Set problem:
Copy the stretch of lines from the one containing "How do I perform: Click the word" through the one containing "I will pos(118,15).", reproducing each line exactly.

Input for this task:

----

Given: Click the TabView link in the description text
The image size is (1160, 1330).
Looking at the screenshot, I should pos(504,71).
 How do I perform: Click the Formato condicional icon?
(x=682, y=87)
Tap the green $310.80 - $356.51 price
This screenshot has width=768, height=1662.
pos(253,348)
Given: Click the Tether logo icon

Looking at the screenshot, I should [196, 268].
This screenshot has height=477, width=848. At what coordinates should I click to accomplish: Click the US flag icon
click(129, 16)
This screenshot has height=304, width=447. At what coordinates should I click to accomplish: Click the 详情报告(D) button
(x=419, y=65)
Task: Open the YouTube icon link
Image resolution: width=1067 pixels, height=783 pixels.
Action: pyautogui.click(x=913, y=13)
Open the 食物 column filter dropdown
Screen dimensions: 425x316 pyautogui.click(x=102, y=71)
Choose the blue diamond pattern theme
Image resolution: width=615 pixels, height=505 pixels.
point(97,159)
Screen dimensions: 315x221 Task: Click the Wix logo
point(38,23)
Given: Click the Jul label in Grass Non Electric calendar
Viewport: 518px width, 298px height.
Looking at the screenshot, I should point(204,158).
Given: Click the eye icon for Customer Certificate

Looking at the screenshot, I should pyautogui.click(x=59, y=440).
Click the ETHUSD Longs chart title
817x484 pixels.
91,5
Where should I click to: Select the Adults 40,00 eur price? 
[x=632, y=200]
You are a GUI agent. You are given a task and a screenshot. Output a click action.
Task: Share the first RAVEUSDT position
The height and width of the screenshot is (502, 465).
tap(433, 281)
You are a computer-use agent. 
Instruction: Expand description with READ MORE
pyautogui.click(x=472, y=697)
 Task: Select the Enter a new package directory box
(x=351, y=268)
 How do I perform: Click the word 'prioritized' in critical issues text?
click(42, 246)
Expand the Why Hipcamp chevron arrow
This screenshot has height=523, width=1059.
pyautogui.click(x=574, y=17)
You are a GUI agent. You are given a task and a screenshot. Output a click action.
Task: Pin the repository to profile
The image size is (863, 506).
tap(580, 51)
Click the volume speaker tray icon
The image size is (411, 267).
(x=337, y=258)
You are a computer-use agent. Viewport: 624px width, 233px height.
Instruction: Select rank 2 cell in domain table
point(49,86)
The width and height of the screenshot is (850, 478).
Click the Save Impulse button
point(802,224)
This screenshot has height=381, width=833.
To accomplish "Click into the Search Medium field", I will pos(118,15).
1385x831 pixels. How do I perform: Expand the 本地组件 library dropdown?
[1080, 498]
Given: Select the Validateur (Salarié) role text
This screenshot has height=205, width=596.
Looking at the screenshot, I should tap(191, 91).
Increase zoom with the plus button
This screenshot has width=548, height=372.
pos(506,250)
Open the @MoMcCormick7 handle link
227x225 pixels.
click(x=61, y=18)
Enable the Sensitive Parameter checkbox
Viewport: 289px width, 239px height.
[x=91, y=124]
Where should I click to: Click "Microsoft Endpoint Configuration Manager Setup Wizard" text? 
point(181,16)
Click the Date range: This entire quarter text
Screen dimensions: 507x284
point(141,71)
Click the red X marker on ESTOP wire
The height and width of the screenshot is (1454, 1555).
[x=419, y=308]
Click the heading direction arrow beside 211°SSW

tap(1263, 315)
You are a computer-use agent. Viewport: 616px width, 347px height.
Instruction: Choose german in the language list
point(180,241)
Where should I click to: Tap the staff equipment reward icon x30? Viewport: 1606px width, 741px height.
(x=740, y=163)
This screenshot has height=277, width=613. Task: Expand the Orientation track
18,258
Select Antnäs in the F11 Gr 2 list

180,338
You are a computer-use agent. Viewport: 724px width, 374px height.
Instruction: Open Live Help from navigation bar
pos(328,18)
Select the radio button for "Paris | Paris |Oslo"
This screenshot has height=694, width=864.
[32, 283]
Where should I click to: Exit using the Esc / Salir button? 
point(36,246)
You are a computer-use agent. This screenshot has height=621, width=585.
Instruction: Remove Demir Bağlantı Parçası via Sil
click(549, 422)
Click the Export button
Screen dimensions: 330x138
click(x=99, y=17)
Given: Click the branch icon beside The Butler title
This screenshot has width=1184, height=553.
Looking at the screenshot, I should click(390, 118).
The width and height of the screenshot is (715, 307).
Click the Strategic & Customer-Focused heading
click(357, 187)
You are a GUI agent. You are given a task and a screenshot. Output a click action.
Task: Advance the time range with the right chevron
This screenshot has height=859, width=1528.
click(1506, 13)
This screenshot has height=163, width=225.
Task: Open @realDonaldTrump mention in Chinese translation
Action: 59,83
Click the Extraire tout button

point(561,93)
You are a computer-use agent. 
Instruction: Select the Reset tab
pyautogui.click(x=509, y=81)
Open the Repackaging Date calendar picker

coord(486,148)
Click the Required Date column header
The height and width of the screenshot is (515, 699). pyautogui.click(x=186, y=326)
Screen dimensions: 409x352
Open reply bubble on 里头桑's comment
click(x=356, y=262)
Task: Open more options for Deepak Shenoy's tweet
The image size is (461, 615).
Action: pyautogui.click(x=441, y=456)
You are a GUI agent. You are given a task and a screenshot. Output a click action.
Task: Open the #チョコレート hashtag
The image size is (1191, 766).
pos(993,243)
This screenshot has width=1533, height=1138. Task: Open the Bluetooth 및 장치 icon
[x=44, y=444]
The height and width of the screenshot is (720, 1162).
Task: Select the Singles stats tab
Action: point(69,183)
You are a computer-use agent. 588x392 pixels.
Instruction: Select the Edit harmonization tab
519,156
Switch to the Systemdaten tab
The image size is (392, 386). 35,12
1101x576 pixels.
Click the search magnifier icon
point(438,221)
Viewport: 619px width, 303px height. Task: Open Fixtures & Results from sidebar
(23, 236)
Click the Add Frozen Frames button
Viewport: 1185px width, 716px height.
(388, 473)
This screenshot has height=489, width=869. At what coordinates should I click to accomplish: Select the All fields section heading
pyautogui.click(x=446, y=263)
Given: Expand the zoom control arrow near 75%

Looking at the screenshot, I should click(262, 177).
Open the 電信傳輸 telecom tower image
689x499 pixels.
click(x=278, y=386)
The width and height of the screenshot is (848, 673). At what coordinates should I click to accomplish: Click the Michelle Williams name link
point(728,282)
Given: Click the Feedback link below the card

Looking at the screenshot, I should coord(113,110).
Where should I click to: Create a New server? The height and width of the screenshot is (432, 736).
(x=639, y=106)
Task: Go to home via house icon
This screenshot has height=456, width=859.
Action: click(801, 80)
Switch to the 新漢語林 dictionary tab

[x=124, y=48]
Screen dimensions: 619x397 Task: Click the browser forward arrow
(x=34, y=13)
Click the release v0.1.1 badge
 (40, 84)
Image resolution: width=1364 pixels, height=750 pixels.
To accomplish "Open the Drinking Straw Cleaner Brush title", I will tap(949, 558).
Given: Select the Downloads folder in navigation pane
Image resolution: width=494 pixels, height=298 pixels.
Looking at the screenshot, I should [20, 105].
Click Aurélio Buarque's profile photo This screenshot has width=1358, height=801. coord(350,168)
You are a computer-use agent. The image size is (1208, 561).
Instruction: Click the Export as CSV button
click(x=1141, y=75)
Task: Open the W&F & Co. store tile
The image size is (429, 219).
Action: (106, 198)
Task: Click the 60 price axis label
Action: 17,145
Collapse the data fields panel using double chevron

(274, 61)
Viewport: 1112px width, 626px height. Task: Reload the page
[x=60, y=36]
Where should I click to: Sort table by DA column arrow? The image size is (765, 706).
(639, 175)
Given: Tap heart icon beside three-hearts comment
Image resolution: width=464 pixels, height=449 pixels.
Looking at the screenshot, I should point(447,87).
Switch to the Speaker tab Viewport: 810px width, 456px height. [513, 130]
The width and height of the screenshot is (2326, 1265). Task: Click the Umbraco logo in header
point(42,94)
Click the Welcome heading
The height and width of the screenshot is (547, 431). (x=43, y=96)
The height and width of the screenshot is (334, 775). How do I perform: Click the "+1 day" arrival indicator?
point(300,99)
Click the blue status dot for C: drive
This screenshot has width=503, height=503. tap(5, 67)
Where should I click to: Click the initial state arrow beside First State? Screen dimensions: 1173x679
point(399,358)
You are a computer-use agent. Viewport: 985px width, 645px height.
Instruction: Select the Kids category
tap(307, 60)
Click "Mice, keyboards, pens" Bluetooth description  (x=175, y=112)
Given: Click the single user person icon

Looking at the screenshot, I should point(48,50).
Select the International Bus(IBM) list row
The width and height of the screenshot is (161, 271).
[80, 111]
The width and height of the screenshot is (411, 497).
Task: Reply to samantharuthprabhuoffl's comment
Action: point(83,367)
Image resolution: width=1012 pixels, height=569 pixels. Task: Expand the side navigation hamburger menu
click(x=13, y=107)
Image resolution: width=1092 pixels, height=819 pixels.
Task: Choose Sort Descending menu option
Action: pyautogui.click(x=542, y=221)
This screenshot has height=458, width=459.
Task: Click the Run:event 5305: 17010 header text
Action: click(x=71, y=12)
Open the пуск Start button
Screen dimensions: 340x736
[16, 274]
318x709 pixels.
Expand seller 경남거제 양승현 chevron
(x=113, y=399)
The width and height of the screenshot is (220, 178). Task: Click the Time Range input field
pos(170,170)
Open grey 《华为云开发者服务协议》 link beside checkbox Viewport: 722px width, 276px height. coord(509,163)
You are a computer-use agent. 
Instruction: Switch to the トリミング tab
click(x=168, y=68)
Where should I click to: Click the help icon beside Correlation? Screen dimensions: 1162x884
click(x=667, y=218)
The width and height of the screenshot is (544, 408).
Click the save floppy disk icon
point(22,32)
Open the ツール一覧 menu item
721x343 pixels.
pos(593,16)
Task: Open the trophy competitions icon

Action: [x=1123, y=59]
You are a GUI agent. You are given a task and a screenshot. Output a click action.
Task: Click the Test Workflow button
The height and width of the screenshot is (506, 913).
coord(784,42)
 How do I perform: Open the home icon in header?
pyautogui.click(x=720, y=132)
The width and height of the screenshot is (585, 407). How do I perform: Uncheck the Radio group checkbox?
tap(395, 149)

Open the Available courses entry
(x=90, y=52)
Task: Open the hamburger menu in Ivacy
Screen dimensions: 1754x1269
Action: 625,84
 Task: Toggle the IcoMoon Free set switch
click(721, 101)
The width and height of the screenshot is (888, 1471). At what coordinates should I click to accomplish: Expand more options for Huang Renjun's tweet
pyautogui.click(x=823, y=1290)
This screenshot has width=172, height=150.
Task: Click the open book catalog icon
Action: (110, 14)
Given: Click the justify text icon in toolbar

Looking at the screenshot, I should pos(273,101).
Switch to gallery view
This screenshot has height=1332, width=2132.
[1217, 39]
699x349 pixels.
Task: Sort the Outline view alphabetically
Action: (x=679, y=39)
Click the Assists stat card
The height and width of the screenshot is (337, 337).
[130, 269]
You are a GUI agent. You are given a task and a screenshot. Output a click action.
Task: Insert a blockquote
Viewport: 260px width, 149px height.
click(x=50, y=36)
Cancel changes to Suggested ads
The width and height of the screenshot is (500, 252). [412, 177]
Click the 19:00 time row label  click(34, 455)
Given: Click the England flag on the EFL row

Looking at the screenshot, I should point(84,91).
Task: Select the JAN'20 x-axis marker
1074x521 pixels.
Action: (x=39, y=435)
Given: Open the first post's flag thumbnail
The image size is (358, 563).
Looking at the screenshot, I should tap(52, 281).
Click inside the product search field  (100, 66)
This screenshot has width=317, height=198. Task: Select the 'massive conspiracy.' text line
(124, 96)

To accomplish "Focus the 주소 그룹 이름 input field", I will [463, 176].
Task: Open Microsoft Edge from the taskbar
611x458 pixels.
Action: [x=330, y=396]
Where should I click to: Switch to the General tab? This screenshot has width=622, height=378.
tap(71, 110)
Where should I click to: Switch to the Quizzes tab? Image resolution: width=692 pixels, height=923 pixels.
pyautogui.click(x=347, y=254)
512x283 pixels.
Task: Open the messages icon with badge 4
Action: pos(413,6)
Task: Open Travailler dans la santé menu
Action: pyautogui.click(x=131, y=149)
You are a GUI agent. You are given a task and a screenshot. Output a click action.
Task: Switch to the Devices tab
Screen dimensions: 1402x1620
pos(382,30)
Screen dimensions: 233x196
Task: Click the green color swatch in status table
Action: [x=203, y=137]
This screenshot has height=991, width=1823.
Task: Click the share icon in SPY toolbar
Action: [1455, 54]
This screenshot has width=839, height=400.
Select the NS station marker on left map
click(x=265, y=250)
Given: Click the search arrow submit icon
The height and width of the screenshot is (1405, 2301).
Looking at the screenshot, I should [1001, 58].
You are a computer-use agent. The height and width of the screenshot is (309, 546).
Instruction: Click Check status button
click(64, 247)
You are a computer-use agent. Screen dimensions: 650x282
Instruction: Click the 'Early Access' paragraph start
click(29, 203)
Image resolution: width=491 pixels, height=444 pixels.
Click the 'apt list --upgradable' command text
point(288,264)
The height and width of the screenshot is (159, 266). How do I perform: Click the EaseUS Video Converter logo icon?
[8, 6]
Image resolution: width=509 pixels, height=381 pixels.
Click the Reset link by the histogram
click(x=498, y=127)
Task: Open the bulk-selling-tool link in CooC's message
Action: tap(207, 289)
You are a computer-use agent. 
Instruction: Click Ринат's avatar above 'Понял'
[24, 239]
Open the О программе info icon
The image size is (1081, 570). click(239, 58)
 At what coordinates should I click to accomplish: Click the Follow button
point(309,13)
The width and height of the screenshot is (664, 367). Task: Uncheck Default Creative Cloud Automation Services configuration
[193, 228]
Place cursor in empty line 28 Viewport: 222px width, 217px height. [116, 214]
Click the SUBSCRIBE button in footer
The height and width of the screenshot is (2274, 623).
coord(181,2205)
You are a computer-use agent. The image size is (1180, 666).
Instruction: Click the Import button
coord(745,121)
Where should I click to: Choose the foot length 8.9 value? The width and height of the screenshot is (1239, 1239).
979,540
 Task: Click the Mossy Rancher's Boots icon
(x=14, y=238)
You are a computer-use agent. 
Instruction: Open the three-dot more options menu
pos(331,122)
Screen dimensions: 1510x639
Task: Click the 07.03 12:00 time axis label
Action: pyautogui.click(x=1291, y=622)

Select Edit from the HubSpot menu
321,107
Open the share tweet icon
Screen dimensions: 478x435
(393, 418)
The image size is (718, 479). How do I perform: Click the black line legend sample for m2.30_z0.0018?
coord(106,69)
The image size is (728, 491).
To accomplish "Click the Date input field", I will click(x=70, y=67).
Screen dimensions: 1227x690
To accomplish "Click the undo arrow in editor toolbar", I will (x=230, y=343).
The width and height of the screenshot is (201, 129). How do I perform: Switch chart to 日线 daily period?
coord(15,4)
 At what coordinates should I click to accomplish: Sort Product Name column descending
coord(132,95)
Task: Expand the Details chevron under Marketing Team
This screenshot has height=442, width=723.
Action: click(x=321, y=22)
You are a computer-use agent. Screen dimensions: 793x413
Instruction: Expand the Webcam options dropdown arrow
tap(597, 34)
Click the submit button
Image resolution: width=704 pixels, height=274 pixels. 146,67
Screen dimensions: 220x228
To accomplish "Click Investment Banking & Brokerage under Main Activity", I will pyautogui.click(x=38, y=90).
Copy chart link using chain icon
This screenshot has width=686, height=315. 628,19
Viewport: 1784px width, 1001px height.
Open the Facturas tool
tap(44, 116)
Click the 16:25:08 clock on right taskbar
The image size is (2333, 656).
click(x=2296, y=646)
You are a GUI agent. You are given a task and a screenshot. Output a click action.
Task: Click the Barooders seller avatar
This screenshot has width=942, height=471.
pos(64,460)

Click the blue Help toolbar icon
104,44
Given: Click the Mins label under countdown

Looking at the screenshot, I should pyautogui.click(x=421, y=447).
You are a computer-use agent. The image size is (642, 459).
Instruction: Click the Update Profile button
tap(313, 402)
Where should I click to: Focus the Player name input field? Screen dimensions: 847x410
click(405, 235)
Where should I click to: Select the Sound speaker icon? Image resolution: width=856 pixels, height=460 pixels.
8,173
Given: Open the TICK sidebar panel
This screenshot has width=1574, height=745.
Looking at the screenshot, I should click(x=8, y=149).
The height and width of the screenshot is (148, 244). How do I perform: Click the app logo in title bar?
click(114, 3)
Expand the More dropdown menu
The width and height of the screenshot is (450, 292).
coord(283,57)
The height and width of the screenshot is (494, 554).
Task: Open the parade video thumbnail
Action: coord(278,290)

----

Solution below:
 How do I perform: Click the word 'prioritized' in critical issues text?
click(42, 246)
Expand the Why Hipcamp chevron arrow
This screenshot has height=523, width=1059.
pyautogui.click(x=574, y=17)
You are a GUI agent. You are given a task and a screenshot. Output a click action.
Task: Pin the repository to profile
The image size is (863, 506).
tap(580, 51)
Click the volume speaker tray icon
The image size is (411, 267).
(x=337, y=258)
You are a computer-use agent. Viewport: 624px width, 233px height.
Instruction: Select rank 2 cell in domain table
point(49,86)
The width and height of the screenshot is (850, 478).
Click the Save Impulse button
point(802,224)
This screenshot has height=381, width=833.
To accomplish "Click into the Search Medium field", I will pos(118,15).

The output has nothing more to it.